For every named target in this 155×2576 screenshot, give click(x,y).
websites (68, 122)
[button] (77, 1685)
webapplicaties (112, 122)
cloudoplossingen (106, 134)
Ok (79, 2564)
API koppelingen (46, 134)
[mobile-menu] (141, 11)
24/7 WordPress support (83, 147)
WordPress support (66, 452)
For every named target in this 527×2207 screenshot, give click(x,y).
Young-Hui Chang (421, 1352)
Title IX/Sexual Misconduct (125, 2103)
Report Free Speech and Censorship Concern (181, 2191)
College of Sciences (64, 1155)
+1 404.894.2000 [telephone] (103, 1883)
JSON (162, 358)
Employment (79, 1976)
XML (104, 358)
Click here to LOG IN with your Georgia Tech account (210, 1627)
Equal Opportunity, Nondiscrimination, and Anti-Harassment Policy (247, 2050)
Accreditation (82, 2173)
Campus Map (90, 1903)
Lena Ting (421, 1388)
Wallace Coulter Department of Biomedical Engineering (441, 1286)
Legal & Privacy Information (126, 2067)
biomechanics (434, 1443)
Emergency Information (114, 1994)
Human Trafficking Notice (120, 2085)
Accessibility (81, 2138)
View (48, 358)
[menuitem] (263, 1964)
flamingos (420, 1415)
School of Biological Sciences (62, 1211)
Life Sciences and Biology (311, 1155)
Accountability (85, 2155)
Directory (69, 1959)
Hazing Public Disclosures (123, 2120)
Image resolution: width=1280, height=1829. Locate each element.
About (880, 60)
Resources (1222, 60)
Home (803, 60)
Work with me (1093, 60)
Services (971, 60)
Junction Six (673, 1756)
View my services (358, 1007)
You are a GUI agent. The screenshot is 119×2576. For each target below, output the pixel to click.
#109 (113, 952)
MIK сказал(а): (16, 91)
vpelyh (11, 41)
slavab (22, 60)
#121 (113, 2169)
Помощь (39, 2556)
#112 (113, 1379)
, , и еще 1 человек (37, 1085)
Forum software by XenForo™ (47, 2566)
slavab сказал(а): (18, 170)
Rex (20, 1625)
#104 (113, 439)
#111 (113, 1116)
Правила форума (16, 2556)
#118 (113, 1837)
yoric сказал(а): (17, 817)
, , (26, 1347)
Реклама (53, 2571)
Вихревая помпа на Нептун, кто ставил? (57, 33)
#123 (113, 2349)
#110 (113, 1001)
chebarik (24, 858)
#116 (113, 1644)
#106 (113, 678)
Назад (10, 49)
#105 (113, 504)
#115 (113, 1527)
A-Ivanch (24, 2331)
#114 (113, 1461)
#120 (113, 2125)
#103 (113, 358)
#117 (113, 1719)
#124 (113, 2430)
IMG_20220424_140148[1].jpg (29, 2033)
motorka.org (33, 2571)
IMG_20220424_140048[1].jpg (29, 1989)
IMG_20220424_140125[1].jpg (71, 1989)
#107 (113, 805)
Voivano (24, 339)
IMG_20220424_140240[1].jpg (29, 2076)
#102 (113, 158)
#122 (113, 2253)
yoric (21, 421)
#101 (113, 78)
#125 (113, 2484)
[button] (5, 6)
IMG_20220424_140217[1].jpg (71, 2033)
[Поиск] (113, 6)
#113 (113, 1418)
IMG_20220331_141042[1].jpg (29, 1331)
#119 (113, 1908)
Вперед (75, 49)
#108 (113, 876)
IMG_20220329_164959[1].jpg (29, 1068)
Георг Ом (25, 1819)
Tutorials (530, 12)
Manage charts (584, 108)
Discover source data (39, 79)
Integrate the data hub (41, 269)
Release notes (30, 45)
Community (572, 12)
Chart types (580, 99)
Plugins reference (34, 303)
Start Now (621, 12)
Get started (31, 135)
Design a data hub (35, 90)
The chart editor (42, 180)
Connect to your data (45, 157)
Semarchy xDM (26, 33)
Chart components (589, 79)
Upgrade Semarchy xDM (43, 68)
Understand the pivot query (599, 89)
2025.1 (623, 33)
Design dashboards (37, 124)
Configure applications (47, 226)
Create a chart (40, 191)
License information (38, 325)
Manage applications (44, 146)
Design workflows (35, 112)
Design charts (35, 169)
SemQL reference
********
◆ Stated goal: Quote the entire listing above word for word, from its first line to its last.

◆ Final result:
For every named target in this 155×2576 screenshot, give click(x,y).
websites (68, 122)
[button] (77, 1685)
webapplicaties (112, 122)
cloudoplossingen (106, 134)
Ok (79, 2564)
API koppelingen (46, 134)
[mobile-menu] (141, 11)
24/7 WordPress support (83, 147)
WordPress support (66, 452)
For every named target in this 527×2207 screenshot, give click(x,y).
Young-Hui Chang (421, 1352)
Title IX/Sexual Misconduct (125, 2103)
Report Free Speech and Censorship Concern (181, 2191)
College of Sciences (64, 1155)
+1 404.894.2000 [telephone] (103, 1883)
JSON (162, 358)
Employment (79, 1976)
XML (104, 358)
Click here to LOG IN with your Georgia Tech account (210, 1627)
Equal Opportunity, Nondiscrimination, and Anti-Harassment Policy (247, 2050)
Accreditation (82, 2173)
Campus Map (90, 1903)
Lena Ting (421, 1388)
Wallace Coulter Department of Biomedical Engineering (441, 1286)
Legal & Privacy Information (126, 2067)
biomechanics (434, 1443)
Emergency Information (114, 1994)
Human Trafficking Notice (120, 2085)
Accessibility (81, 2138)
View (48, 358)
[menuitem] (263, 1964)
flamingos (420, 1415)
School of Biological Sciences (62, 1211)
Life Sciences and Biology (311, 1155)
Accountability (85, 2155)
Directory (69, 1959)
Hazing Public Disclosures (123, 2120)
Image resolution: width=1280, height=1829. Locate each element.
About (880, 60)
Resources (1222, 60)
Home (803, 60)
Work with me (1093, 60)
Services (971, 60)
Junction Six (673, 1756)
View my services (358, 1007)
You are a GUI agent. The screenshot is 119×2576. For each target below, output the pixel to click.
#109 (113, 952)
MIK сказал(а): (16, 91)
vpelyh (11, 41)
slavab (22, 60)
#121 (113, 2169)
Помощь (39, 2556)
#112 (113, 1379)
, , и еще 1 человек (37, 1085)
Forum software by XenForo™ (47, 2566)
slavab сказал(а): (18, 170)
Rex (20, 1625)
#104 (113, 439)
#111 (113, 1116)
Правила форума (16, 2556)
#118 (113, 1837)
yoric сказал(а): (17, 817)
, , (26, 1347)
Реклама (53, 2571)
Вихревая помпа на Нептун, кто ставил? (57, 33)
#123 (113, 2349)
#110 (113, 1001)
chebarik (24, 858)
#116 (113, 1644)
#106 (113, 678)
Назад (10, 49)
#105 (113, 504)
#115 (113, 1527)
A-Ivanch (24, 2331)
#114 (113, 1461)
#120 (113, 2125)
#103 (113, 358)
#117 (113, 1719)
#124 (113, 2430)
IMG_20220424_140148[1].jpg (29, 2033)
motorka.org (33, 2571)
IMG_20220424_140048[1].jpg (29, 1989)
IMG_20220424_140125[1].jpg (71, 1989)
#107 (113, 805)
Voivano (24, 339)
IMG_20220424_140240[1].jpg (29, 2076)
#102 (113, 158)
#122 (113, 2253)
yoric (21, 421)
#101 (113, 78)
#125 (113, 2484)
[button] (5, 6)
IMG_20220424_140217[1].jpg (71, 2033)
[Поиск] (113, 6)
#113 (113, 1418)
IMG_20220331_141042[1].jpg (29, 1331)
#119 (113, 1908)
Вперед (75, 49)
#108 (113, 876)
IMG_20220329_164959[1].jpg (29, 1068)
Георг Ом (25, 1819)
Tutorials (530, 12)
Manage charts (584, 108)
Discover source data (39, 79)
Integrate the data hub (41, 269)
Release notes (30, 45)
Community (572, 12)
Chart types (580, 99)
Plugins reference (34, 303)
Start Now (621, 12)
Get started (31, 135)
Design a data hub (35, 90)
The chart editor (42, 180)
Connect to your data (45, 157)
Semarchy xDM (26, 33)
Chart components (589, 79)
Upgrade Semarchy xDM (43, 68)
Understand the pivot query (599, 89)
2025.1 (623, 33)
Design dashboards (37, 124)
Configure applications (47, 226)
Create a chart (40, 191)
License information (38, 325)
Manage applications (44, 146)
Design workflows (35, 112)
Design charts (35, 169)
SemQL reference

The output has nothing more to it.